Enfurecido, disse, enquanto ameaçava abrir a calça, que sabia do que a mãe do treinador Abel Ferreira gostava —em óbvia sugestão ao próprio falo.
A suposta briga era entre dois homens, mas mulheres são sempre chamadas ao palco do ridículo e do obsceno nessas ocasiões. É grotesco sermos reduzidas a nossos órgãos genitais. É grotesco que sejamos sempre colocadas nesse lugar das operárias do sexo. Ainda que haja mulheres que trabalhem nessa indústria, e que precisem ser respeitadas como qualquer outra, reduzir-nos a esse lugar é uma violência.
Existimos enquanto santas (as mães) ou putas, eternamente circulando entre o sagrado e o profano e em mais lugar nenhum. O futebol é o maior dos reservatórios desse machismo e dessa misoginia concentrados. O mundo da masculinidade tóxica não consegue nos colocar em outros lugares: valem apenas esses dois: ou santas, ou putas. E, no interior dessa redução covarde e absoluta, a ofensa máxima passa a ser a de colocar a santa - a mãe do outro, sempre a do outro - no lugar da puta.
Passou da hora de acabarmos com essa dualidade opressora, redutora, violenta. Somos sujeitos em nós mesmos; mães e putas, putas e mães, e o que mais quisermos ser entre um e outro.
Somos comentaristas, narradoras, escritoras, jogadoras, treinadoras. Somos o que bem entendermos. Mas não estamos aqui para ser reduzidas ao sexo e a um suposto desejo pelo falo.
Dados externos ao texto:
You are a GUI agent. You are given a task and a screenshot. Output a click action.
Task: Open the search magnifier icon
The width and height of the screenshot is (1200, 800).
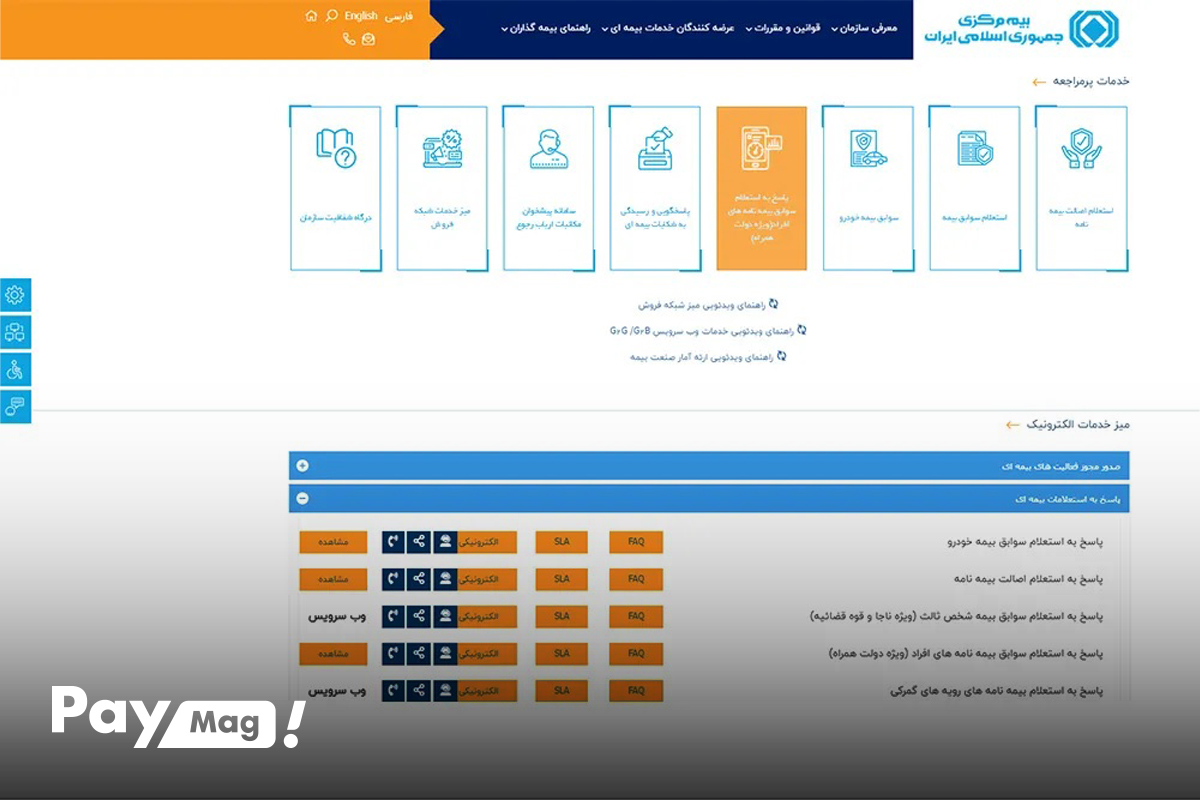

Muitas de nós, aliás, nem sequer desejam homens - e mesmo as que desejam já não aguentam mais tanta violência - e é preciso que aqueles que até hoje foram o centro de todas as atenções comecem a se conformar com o fim desse protagonismo. Briguem entre si, exerçam suas masculinidades fragilizadas, mas nos deixem fora dessa palhaçada infantil, tóxica e sem sentido.
Temos sido abusadas aos milhares todos os dias, assassinadas, dilaceradas, violentadas. Esse jogo sórdido e perverso começa com a linguagem. Palavras importam. Ídolos importam. Seria muito bom que Neto viesse a público de desculpar com cada uma de nós. Porque, ao chamar uma mãe que nada tinha a ver com isso para o palco do grotesco e do obsceno, ele nos ofendeu a todas.